The DIS Discussion Forums - DISboards.com

The DIS Discussion Forums - DISboards.com (http://www.disboards.com/index.php)
-   disABILITIES! (http://www.disboards.com/forumdisplay.php?f=20)
-   -   Are CMs forbidden from helping? (http://www.disboards.com/showthread.php?t=3245516)

kollegekreed 03-06-2014 11:37 PM

Are CMs forbidden from helping?
 
At Magic Kingdom Tuesday, I witnessed two pretty disheartening disability moments...

One, the minor one, was at Its A Small World. There was an elderly woman that needed to get into a wheelchair and her family simply could not get her on her feet to transfer to WC. It was about 5 minutes in when some of her family that hadn't been on the ride came down the exit row and helped support her to get out of the boat. The CMs (3 of them) stood by and did nothing.

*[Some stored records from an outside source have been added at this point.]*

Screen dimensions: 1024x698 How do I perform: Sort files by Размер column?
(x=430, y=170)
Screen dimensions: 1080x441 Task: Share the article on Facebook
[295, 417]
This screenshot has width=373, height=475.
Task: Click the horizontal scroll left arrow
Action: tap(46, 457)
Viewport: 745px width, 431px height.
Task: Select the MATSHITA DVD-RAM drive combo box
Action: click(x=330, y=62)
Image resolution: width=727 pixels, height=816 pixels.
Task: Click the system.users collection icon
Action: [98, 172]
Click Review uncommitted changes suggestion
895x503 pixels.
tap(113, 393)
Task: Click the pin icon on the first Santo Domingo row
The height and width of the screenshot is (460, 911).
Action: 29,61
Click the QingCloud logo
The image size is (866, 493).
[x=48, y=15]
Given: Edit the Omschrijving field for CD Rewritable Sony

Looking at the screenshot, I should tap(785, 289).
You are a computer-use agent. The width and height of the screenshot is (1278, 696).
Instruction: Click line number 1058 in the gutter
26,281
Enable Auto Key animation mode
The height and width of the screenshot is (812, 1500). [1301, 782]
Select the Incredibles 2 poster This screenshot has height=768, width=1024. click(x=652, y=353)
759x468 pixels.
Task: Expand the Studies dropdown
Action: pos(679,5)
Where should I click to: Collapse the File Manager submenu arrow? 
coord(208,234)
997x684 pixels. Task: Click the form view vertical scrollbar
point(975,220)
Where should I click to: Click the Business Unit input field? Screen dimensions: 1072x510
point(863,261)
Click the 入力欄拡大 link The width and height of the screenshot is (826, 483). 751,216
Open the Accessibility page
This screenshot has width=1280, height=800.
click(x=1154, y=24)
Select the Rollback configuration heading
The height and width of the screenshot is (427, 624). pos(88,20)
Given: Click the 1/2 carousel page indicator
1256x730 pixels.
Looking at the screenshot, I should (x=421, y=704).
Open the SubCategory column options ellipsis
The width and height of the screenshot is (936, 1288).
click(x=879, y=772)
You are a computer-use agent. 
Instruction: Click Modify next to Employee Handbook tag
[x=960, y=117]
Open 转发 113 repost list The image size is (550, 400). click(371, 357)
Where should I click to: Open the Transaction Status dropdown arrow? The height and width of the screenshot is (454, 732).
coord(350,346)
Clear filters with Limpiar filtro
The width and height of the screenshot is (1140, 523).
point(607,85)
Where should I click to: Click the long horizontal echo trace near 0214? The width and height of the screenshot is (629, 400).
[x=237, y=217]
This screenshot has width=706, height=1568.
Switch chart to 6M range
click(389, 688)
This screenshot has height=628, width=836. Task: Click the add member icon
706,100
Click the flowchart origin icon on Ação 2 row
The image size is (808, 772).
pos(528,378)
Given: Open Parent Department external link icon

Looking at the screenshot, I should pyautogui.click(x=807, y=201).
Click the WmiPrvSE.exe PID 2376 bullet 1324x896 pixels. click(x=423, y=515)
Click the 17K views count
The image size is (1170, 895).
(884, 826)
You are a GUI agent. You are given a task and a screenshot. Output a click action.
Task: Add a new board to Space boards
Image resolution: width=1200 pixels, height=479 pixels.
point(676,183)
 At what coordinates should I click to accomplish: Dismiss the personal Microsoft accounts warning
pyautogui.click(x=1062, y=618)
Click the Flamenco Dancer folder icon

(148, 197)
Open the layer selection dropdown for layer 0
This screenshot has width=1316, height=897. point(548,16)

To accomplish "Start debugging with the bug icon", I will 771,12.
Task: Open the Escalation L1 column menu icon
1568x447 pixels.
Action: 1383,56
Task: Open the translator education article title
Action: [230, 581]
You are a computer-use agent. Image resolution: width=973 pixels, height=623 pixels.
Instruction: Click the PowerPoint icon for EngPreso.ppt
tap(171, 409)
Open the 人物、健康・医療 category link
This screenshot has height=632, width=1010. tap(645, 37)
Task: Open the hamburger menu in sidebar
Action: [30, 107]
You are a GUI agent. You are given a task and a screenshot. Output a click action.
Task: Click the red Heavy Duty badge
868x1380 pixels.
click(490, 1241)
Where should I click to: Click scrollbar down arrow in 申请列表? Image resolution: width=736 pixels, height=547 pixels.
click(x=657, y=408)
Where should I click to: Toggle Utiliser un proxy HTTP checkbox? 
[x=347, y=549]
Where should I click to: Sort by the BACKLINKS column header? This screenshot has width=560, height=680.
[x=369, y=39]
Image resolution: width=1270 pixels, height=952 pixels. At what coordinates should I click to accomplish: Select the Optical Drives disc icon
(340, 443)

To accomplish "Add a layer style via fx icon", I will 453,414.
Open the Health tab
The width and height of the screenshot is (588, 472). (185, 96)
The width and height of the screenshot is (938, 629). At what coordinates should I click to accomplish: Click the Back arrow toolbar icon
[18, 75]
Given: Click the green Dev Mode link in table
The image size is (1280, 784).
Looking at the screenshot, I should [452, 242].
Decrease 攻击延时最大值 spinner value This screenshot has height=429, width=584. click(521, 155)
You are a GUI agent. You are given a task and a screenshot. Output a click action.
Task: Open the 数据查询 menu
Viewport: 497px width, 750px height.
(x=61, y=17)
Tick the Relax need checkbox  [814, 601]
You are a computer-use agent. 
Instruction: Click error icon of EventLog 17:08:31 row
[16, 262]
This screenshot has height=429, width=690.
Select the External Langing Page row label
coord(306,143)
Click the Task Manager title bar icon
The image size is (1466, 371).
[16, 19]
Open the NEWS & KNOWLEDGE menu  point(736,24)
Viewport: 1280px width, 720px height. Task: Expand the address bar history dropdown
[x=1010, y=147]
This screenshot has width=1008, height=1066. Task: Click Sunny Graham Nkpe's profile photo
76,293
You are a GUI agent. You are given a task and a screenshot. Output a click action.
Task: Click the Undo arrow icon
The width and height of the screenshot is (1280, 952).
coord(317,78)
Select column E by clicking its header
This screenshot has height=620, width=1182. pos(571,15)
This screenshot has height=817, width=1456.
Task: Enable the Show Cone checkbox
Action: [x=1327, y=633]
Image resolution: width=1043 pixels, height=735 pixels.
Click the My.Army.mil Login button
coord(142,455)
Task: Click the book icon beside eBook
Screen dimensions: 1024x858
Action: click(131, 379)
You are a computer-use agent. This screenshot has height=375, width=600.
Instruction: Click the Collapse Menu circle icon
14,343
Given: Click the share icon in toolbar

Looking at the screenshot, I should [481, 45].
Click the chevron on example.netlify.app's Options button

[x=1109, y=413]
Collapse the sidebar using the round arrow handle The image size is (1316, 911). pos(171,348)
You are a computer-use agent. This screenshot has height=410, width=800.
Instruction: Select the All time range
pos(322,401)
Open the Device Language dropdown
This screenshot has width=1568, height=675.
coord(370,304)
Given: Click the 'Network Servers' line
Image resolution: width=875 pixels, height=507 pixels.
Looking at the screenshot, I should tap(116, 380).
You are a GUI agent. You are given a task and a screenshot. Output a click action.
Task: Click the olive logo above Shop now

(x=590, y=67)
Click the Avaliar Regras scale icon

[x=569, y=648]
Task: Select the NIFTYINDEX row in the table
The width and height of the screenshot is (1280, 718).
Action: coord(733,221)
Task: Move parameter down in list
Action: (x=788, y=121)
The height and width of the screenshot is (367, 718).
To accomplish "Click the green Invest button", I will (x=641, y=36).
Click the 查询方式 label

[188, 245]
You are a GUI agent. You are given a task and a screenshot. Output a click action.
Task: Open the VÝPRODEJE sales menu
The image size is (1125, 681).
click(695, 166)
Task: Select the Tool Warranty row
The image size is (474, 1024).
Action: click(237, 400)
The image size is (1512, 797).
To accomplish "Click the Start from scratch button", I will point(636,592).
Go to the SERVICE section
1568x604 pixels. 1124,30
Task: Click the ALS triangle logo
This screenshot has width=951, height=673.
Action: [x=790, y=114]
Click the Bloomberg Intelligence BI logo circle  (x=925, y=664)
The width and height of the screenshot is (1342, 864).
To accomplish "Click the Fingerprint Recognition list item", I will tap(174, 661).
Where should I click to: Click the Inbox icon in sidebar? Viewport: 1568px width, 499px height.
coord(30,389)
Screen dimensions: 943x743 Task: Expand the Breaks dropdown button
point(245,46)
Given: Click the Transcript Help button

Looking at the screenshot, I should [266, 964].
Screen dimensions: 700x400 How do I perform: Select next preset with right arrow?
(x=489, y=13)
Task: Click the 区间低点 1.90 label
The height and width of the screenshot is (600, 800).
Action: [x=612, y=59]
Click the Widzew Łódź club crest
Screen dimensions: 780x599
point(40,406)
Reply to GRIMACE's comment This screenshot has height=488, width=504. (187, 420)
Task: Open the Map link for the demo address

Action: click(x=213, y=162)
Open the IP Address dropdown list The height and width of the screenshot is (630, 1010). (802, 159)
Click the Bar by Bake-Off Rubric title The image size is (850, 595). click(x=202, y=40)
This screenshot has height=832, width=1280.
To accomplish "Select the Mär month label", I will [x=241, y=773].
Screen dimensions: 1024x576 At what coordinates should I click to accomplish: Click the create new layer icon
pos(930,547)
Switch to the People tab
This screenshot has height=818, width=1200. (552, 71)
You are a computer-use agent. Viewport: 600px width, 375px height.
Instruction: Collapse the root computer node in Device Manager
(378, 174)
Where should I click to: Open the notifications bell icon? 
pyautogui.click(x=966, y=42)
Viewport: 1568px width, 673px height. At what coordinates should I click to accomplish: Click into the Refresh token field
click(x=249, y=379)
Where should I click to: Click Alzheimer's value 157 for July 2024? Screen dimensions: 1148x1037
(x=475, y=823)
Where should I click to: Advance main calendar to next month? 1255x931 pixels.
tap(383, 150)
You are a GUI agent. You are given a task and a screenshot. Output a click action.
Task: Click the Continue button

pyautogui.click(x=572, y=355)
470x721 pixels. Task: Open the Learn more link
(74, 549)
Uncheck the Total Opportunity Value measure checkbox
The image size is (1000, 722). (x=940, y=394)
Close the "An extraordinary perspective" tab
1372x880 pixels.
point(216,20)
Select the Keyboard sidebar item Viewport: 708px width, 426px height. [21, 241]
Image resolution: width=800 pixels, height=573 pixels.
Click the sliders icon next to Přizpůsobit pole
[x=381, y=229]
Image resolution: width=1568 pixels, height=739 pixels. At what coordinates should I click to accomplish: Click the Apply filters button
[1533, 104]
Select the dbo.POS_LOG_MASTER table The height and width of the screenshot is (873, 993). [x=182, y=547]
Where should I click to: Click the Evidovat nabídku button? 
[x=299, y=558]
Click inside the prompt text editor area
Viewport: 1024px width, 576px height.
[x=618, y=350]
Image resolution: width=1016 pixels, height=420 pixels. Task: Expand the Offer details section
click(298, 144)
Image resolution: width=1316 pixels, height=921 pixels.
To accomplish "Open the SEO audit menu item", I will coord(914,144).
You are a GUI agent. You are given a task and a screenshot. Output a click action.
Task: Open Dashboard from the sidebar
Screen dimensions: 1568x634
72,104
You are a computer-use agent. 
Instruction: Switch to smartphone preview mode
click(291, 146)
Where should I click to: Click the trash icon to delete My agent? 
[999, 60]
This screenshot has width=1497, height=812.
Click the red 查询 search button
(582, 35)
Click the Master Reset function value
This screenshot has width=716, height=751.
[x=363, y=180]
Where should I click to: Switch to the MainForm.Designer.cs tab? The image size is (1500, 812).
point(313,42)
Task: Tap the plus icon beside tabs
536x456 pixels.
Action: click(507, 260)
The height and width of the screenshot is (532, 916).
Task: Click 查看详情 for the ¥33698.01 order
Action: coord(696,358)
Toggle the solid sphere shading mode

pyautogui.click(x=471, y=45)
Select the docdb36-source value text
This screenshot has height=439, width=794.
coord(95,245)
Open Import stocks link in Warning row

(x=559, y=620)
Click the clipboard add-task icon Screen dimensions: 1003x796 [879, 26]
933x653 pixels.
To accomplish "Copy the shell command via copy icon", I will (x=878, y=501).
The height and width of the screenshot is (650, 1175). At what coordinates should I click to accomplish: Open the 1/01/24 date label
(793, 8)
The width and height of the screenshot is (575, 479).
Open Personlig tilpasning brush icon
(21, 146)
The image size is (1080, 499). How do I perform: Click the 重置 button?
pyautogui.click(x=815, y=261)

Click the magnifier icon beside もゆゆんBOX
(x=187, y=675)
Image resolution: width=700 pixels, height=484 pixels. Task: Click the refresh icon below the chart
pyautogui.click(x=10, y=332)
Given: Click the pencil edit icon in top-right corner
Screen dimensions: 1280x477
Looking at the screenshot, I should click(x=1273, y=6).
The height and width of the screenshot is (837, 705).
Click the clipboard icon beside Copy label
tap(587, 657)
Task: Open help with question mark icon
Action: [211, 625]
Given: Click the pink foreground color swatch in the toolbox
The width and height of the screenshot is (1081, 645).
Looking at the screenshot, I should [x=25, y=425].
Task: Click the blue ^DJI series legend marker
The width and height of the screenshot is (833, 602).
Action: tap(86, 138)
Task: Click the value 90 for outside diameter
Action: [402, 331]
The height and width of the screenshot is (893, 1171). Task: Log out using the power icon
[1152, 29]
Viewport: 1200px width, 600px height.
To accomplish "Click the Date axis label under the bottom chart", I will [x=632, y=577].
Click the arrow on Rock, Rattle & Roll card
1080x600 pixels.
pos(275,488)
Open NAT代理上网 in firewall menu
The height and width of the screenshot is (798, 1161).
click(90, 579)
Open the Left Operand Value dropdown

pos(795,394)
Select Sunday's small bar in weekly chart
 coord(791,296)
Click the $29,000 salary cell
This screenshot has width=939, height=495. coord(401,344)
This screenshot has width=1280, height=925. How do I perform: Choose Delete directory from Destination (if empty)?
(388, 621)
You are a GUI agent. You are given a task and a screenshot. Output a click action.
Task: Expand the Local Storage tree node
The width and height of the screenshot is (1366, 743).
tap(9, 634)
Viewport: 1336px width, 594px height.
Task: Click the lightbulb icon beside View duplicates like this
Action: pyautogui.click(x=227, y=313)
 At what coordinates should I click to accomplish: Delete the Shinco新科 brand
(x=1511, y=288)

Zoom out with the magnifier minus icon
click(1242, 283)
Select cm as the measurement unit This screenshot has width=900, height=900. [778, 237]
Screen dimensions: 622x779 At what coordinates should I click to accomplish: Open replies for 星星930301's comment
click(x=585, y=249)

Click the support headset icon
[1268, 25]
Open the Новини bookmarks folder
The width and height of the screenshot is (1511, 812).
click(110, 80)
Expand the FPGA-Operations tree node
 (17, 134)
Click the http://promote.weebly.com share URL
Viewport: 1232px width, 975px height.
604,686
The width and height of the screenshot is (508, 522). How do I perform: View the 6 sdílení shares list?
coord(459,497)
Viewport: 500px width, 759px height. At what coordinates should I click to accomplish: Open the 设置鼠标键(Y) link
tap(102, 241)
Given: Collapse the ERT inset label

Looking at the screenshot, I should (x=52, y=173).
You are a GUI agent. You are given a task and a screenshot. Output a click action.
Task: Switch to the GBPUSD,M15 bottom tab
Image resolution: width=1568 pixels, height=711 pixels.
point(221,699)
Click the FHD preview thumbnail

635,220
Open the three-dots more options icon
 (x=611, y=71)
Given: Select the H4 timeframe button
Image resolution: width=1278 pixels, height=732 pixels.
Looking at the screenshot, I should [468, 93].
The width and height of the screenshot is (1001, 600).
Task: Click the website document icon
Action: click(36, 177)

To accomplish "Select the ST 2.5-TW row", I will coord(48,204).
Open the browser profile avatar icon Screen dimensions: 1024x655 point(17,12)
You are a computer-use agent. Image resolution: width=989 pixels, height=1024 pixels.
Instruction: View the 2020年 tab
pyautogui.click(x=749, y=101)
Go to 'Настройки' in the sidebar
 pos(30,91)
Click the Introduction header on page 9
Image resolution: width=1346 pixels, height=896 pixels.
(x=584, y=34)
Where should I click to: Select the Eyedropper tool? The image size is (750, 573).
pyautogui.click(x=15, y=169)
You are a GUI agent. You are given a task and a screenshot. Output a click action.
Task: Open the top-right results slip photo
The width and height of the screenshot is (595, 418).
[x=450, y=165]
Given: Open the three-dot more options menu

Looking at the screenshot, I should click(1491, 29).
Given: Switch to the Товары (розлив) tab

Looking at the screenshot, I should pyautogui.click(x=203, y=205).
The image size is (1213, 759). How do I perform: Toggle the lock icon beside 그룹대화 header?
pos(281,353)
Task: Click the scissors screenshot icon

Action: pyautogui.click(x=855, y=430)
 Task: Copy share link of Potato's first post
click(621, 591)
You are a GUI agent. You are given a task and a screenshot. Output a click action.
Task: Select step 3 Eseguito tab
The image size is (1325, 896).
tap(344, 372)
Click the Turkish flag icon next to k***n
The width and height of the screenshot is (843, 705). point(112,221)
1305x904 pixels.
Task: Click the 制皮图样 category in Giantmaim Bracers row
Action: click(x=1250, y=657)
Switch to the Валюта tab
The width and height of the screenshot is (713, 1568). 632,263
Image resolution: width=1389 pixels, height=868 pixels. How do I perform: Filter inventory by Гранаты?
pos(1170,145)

The more egregious incident happened on Big Thunder Mountain Railroad. There was a severely disabled woman who had ridden the ride. There was one gentleman with her. He tried and tried to get her off the ride, but simply couldn't life her. Her shift kept coming up each time he tried to lift her and there was a good two minutes where several hundred people could see her in open view with just a bra. Finally 2 guys got off the ride and went over and helped this poor gentleman...I was about to do the same but it would have involved jumping the tracks. I felt SO bad for this woman...mortified. Again...the CMs stood by, watching.

While I was not pleased that on both occasions they did nothing, I have to assume that they are not allowed to help in these situations? I guess im just looking for confirmation that those are the "rules" as opposed to uncaring insensitive people....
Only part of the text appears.